Here’s the funny part: Microsoft Office 2013 Professional, for a single user on a single PC, currently costs $400 on Amazon. That’s nearly as much as a Surface RT and Touch Cover that come with the basic Office suite. We’re seeing hardware price declines clip the top end of software costs. It’s a market trend to keep in mind.
Microsoft has produced a new, third keyboard variety for its Surface tablets: The Power Cover. It’s thicker version of the Type Cover, essentially, that can greatly add to the amount of juice your tablet can drink from.
I was told that a Surface Pro 2 with a fully charged Power Cover can last roughly 2.5 times as long as a Surface Pro with a Type Cover. Snap a Power Cover on your current Surface Pro, and you’ll get around 60% more battery life.
So, if you have a long flight ahead, this Cover could be the one for you. I don’t have pricing details at this point, but expect the Power Cover to cost between $150 to $200.
One neat trick about the Power Cover is that so long as it has energy, it will dump it into the Surface. So, if you have a 90% charged Surface Pro 2 attached to a Power Cover with any battery at all, it will upload that power into the tablet itself, even while stashed in a briefcase.

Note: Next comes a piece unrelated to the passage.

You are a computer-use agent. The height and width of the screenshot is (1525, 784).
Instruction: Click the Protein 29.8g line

Not a cheap solution, but an option for those who need it and aren’t price sensitive.
NEW TYPE COVER
Along with the new Touch and Power Covers, Microsoft has remade its Type Covers to include quieter keys, backlighting, and different colors. So, if you want to have a keyboard that includes moving keys for your Surface, you can get it in magenta, or blue. Whatever strikes your fancy.

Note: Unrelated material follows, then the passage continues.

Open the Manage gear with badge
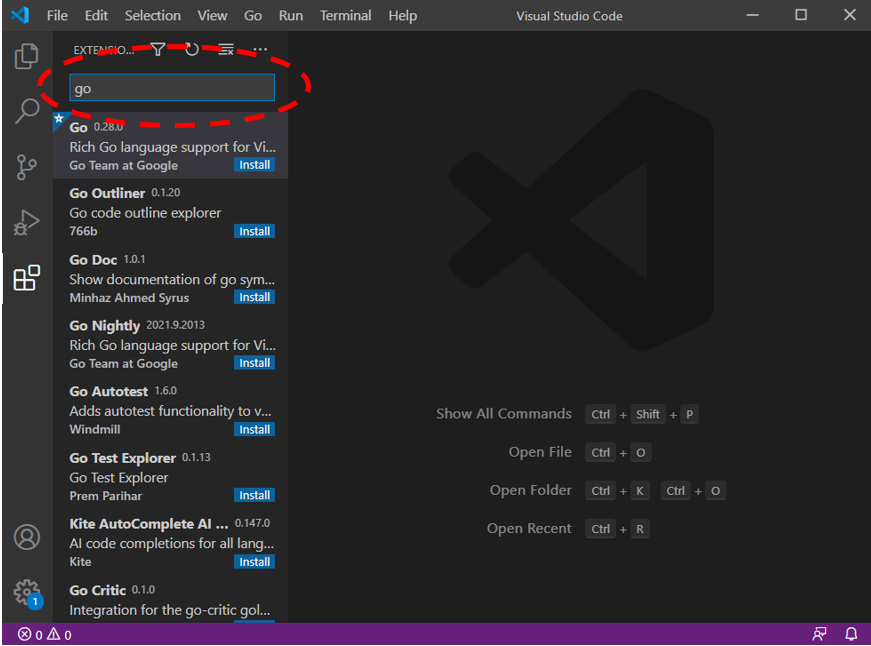The width and height of the screenshot is (871, 646). [x=26, y=593]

Previously, while Touch Covers came in a number of colors, the Type Cover was stuck in a Fordian black, befitting its more business focus. Well, it would appear that folks wanted their typing to be a bit more stylish.
The dock. This leaked ages past, but it’s worth discussing here briefly. The Surface dock is a move by Microsoft to better integrate its Surface Pro 2 device into the workplace.
It has USB 3.0 and 2.0 ports, an ethernet jack, a Mini Display port, and two audio jacks. If you use all four USB ports, Microsoft confirmed to TechCrunch that the dock can support them all at full power.
The dock works in the following way: You place your Surface Pro 2 device (keyboard can stay attacked) in between the twin arms of the dock, which you then press into the unit, with one port on either side of the device used to hold it in place.
From there, you have wired Internet, peripherals as you need, and, of course, simple multi-monitor support. You can also yank the Touch Cover and use a larger keyboard if you want.
OTHER BITS AND PIECES
What else is out today? A wireless adapter for Touch and Type Covers that turns them wireless, so you can type back from your screens. I’m not sure how popular the doodad will be, but if you can use a Touch Cover on a non-Surface device, that could boost the popularity of the pair.
Finally, Microsoft has created a mouse-variant called the Touch Mouse Surface Edition. It’s designed to work with the Surface devices. I honestly don’t have much on it, but if I get my hands on one, will review it for you.
That is the rough lay of the land. TechCrunch has more breaking news and analysis on the way, so strap in.